== SOURCE RECORDS ==
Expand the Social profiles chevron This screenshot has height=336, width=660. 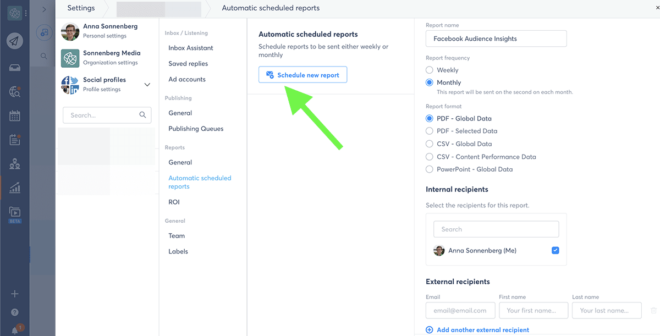147,85
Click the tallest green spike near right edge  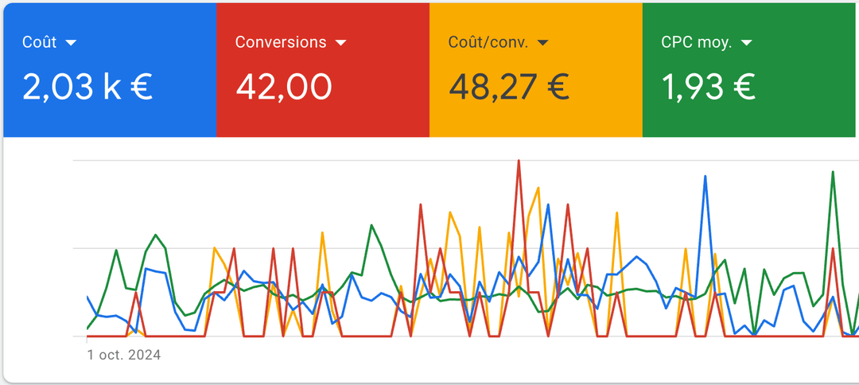(x=833, y=173)
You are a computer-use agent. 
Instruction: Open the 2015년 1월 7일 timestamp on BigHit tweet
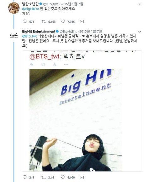point(91,31)

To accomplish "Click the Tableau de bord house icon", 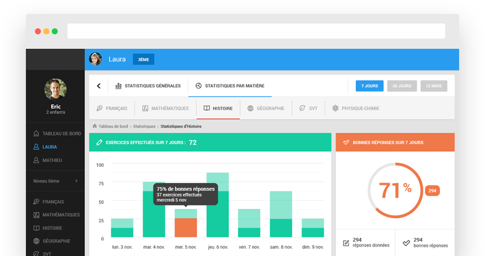I will click(x=37, y=133).
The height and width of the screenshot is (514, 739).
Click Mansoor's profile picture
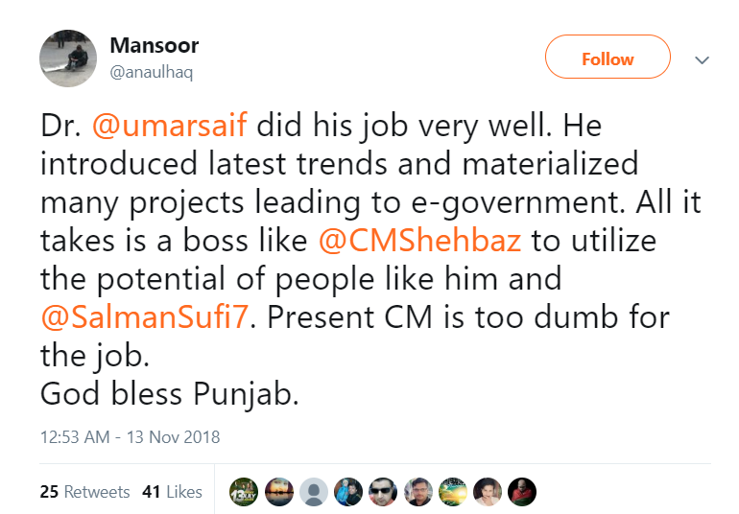click(x=68, y=58)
===
EXERCISE DESCRIPTION: Rewrite the stretch from the line containing "The height and" through the end of the items, requests included, shifting every coordinate in the answers up by 149. Leave the pictures out.

WRITTEN REPLY:
The height and width of the screenshot is (514, 739).
Click Mansoor's profile picture
click(x=217, y=207)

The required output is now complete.